**Quoted passage:**

The phrase "adopted while under the age of sixteen years" is not defined in the Act or regulations. Based on "the language itself, the specific context in which that language is used, and the broader context of the statute as a whole," we conclude that the statutory language is ambiguous as to whether a retroactive adoption decree is valid for immigration purposes. Robinson v. Shell Oil Co., 519 U.S. 337, 341 (1997); see also Matter of C-T-L-, 25 I&N Dec. 341, 344-45 (BIA 2010).

A. Retroactive Orders of Adoption

In Matter of Cariaga, 15 I&N Dec. 716 (BIA 1976), we held that an adoption was not valid for immigration purposes where the adoption process was initiated after the beneficiary was 18 years old and the decree was made retroactive to a date 12 years earlier. We concluded that the age restriction in section 101(b)(1)(E) of the Act should be given a literal interpretation and that, despite the retroactive effect given to the adoption by the State court, "an adoptive relationship was not created." Id. at 717. Relying on Cariaga, we subsequently concluded in Matter of Drigo, 18 I&N Dec. 223 (BIA 1982), that for immigration purposes, we do not recognize an adoption decree as being effective as of the date it was entered nunc pro tunc. We noted in that case that it was "Congress' intent that the age restriction in section 101(b)(1)(E) be construed strictly." Id. at 224.

**Supplied entries:**
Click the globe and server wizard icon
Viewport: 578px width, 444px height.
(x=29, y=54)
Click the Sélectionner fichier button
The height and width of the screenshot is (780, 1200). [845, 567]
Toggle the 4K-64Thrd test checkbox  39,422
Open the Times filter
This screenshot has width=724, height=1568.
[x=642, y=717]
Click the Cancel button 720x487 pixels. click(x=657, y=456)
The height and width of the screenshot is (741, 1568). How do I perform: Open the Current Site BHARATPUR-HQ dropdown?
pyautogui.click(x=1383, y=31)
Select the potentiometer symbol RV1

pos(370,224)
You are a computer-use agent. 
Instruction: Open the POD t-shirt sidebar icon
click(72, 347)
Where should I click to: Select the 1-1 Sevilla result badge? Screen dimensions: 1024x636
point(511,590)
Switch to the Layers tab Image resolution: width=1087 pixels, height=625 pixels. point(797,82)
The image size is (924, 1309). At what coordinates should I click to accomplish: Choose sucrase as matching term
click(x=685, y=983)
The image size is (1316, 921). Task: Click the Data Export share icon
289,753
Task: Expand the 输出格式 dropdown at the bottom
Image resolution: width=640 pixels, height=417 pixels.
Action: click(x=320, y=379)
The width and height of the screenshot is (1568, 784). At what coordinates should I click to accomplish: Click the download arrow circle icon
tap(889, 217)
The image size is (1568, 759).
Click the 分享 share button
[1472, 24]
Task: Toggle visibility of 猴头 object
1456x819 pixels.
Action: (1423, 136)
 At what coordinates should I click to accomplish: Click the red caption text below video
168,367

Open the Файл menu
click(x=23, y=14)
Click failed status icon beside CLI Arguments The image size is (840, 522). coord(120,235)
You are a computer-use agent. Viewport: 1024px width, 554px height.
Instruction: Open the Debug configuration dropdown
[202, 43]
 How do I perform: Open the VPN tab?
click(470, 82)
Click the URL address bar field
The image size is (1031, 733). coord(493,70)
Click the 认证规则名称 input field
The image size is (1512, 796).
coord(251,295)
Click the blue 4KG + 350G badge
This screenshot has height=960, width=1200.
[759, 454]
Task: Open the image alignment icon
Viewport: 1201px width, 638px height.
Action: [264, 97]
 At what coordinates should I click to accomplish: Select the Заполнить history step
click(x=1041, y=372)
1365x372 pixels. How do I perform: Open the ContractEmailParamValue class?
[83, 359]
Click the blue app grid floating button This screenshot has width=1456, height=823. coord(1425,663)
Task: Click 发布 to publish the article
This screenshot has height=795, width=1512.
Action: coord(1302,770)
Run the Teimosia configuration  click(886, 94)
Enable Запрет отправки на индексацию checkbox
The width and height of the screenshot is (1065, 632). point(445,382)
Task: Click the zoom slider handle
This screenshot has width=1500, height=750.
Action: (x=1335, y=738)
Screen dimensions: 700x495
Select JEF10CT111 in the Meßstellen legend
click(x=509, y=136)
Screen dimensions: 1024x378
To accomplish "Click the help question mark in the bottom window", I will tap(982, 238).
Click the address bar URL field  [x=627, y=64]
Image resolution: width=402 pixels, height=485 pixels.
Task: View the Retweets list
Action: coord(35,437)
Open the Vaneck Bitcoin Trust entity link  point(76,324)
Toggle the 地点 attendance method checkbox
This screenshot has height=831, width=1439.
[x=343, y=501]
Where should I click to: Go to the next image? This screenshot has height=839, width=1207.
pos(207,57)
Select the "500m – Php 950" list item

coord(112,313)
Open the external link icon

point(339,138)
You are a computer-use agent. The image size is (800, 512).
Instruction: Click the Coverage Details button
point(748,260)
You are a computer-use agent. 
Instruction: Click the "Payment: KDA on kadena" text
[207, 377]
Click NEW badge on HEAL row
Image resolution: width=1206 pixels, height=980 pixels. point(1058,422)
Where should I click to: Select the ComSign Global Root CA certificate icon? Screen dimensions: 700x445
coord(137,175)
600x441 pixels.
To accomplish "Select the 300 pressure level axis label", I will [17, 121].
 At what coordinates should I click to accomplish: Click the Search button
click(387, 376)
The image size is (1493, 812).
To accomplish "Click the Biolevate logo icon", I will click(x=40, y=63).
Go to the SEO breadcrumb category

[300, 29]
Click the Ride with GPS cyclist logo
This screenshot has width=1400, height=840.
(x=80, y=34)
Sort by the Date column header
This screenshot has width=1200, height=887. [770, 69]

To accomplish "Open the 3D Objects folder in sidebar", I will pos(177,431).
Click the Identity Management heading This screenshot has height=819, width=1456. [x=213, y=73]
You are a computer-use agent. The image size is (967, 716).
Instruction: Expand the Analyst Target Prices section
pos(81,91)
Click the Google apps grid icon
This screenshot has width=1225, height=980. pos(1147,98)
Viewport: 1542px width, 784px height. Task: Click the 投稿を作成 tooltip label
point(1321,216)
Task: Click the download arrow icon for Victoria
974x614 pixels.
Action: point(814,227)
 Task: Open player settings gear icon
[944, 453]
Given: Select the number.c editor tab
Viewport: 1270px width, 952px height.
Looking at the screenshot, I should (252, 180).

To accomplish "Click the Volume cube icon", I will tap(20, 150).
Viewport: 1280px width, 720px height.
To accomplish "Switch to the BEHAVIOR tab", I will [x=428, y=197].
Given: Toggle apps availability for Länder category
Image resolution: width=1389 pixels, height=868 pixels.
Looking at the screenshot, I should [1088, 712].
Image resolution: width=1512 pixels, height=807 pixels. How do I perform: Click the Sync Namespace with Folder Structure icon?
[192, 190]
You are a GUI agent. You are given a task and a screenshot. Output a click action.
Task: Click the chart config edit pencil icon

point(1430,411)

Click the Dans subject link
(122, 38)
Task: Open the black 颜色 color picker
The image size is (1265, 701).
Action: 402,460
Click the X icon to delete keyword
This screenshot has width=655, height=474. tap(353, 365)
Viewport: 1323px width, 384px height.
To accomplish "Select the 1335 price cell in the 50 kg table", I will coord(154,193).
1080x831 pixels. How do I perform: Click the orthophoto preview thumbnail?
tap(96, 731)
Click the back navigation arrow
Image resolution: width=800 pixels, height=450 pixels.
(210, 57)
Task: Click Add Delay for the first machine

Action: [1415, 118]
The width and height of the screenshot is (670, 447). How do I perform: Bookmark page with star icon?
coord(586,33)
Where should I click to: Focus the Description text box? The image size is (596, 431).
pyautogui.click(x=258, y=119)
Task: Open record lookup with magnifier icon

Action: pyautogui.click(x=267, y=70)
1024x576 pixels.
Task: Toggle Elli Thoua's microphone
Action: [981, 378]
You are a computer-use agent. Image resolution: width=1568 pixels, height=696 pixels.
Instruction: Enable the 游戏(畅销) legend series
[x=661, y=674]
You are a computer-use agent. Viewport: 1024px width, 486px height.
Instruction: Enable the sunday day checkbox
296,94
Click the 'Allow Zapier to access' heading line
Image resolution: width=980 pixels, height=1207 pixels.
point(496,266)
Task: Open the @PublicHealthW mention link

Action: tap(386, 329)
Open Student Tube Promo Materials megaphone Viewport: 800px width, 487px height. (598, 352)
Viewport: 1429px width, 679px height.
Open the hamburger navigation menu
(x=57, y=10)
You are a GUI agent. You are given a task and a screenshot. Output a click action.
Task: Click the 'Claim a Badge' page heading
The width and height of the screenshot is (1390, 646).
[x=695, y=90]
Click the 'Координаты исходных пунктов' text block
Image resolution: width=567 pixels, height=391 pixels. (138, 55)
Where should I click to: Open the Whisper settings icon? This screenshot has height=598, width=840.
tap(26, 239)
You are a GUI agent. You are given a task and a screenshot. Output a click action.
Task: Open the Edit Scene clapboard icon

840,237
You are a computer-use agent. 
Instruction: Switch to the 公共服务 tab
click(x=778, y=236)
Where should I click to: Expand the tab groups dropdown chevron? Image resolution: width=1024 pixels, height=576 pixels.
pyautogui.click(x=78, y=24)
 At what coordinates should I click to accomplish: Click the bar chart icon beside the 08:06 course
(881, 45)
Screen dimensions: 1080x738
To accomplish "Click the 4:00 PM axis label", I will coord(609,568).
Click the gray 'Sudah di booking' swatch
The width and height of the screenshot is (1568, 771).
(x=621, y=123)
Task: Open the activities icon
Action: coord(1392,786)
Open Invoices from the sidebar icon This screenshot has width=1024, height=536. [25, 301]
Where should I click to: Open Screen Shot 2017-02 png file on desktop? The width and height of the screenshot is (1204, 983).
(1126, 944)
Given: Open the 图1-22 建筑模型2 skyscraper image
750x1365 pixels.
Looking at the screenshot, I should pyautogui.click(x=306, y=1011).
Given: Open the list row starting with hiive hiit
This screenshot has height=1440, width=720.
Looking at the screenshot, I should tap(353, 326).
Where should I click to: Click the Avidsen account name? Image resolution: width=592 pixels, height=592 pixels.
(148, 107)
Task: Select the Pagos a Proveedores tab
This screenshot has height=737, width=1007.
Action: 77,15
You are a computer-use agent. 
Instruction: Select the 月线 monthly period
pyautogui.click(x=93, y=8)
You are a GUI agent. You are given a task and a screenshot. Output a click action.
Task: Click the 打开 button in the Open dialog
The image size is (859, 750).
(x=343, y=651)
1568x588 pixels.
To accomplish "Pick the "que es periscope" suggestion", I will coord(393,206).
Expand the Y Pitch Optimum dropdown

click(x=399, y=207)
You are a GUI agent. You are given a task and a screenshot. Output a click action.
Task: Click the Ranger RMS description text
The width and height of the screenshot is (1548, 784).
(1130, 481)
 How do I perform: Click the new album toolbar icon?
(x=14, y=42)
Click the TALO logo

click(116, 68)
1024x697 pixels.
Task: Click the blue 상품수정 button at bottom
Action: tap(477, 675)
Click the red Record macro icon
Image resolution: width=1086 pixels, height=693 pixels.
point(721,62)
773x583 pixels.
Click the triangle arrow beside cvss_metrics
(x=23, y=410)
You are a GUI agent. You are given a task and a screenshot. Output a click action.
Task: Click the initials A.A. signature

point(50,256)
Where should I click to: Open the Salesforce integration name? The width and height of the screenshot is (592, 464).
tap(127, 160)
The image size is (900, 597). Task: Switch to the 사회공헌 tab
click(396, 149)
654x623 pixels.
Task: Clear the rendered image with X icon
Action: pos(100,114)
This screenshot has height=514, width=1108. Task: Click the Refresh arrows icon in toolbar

**What this task involves:**
From the passage about retroactive adoption decrees, extract word for word the part that opens with the words containing "In Matter of Cariaga, 15" and closes with "Id. at 224.". Rely only on the passage about retroactive adoption decrees, not on the rows.

**Expected answer:**
In Matter of Cariaga, 15 I&N Dec. 716 (BIA 1976), we held that an adoption was not valid for immigration purposes where the adoption process was initiated after the beneficiary was 18 years old and the decree was made retroactive to a date 12 years earlier. We concluded that the age restriction in section 101(b)(1)(E) of the Act should be given a literal interpretation and that, despite the retroactive effect given to the adoption by the State court, "an adoptive relationship was not created." Id. at 717. Relying on Cariaga, we subsequently concluded in Matter of Drigo, 18 I&N Dec. 223 (BIA 1982), that for immigration purposes, we do not recognize an adoption decree as being effective as of the date it was entered nunc pro tunc. We noted in that case that it was "Congress' intent that the age restriction in section 101(b)(1)(E) be construed strictly." Id. at 224.